Problem to solve » Starting at the line containing "You are a GUI" and stopping after the line containing "The height and", rewrite those lines of the entries with "screen capture" substituted for "screenshot" and all else left unchanged.

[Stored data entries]
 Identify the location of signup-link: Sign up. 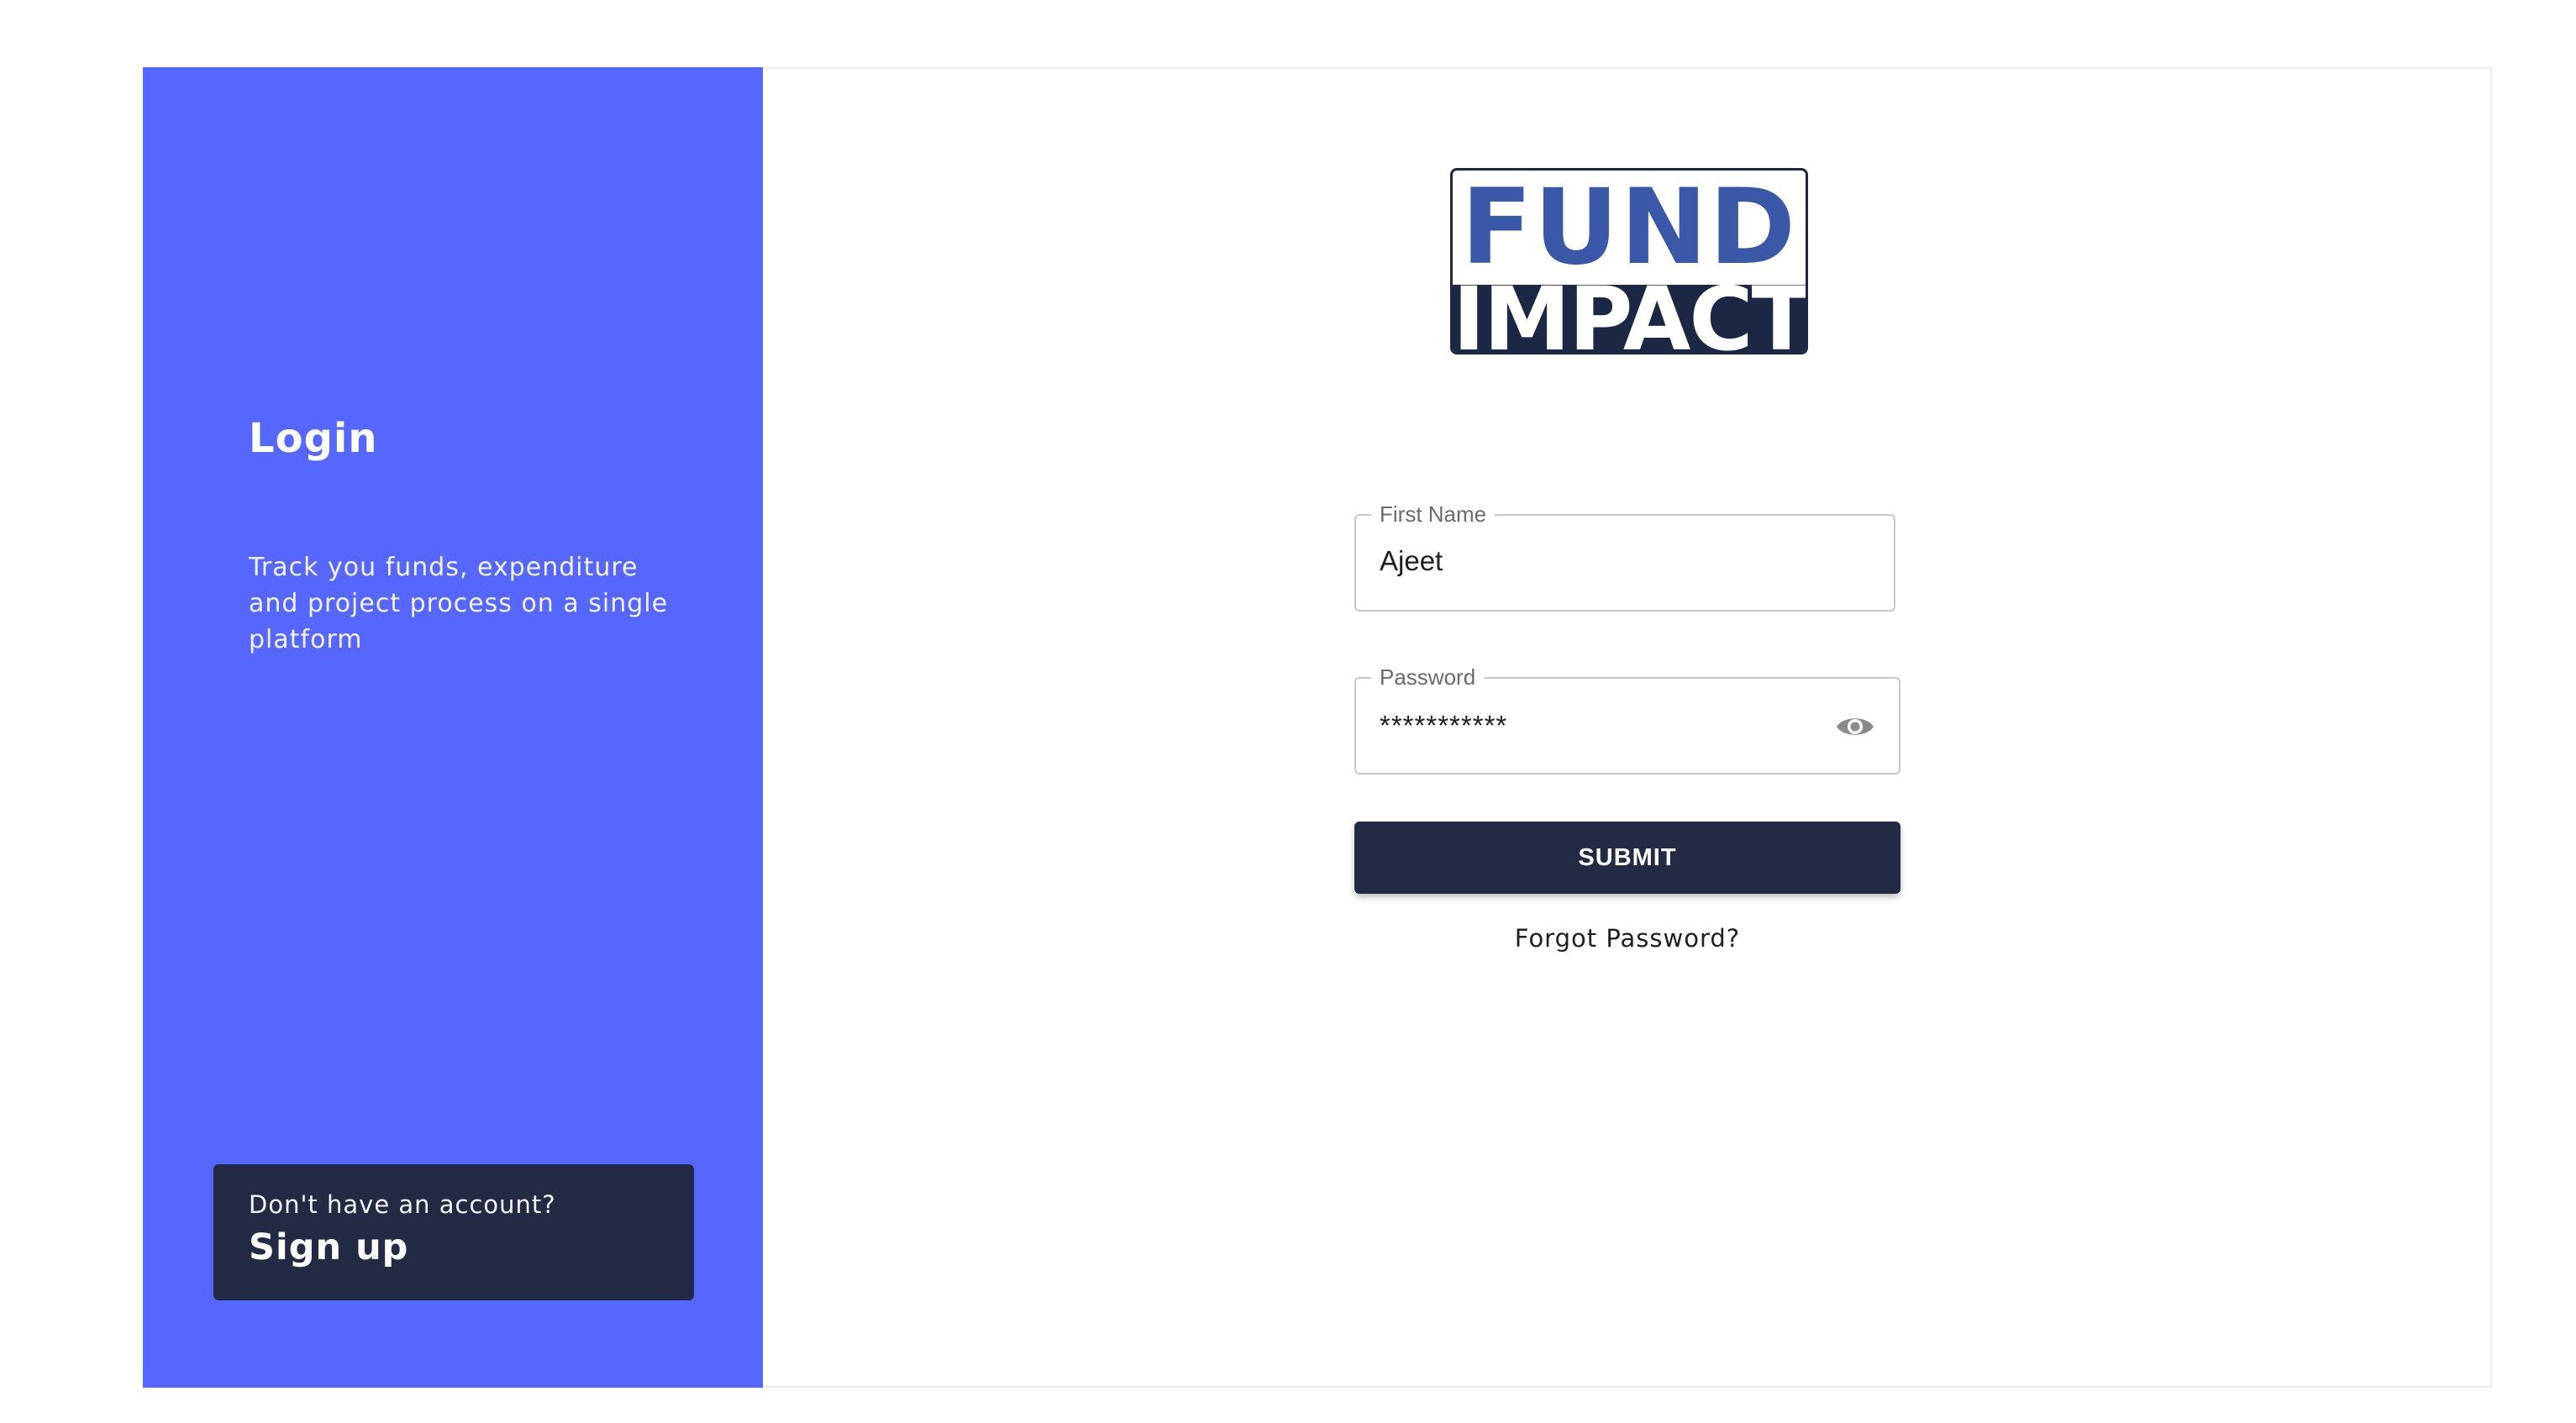
(454, 1247).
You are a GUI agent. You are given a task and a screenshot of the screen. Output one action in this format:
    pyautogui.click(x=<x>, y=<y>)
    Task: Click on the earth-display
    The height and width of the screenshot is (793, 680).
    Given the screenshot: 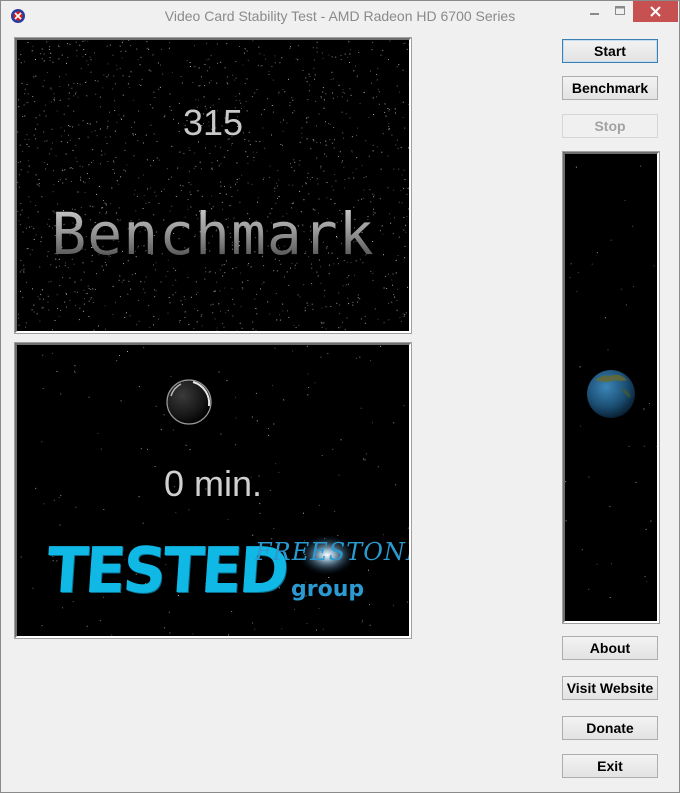 What is the action you would take?
    pyautogui.click(x=611, y=388)
    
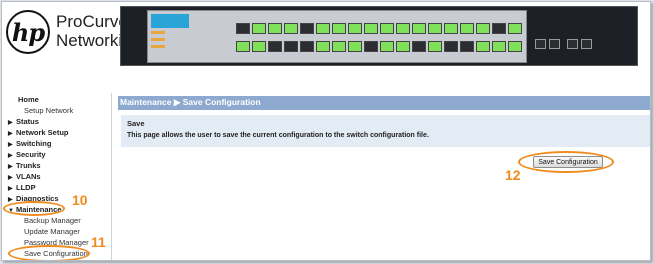 Image resolution: width=654 pixels, height=264 pixels. I want to click on section-title: Save, so click(136, 124).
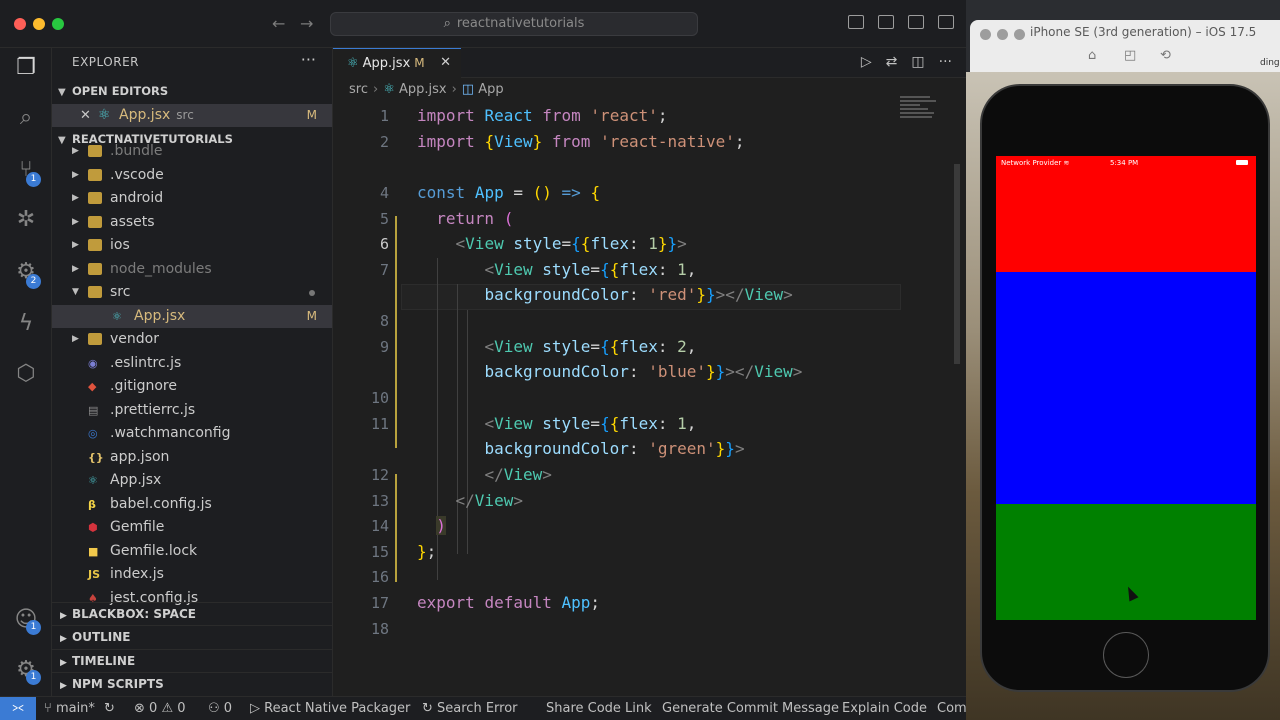 This screenshot has height=720, width=1280. I want to click on simulator-title: iPhone SE (3rd generation) – iOS 17.5, so click(1144, 32).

Solution to the exercise »
You are a GUI agent. You are given a task and a screen capture of the screen. Output one action in this format:
    pyautogui.click(x=<x>, y=<y>)
    Task: Click on the earth-display
    The height and width of the screen capture is (793, 680).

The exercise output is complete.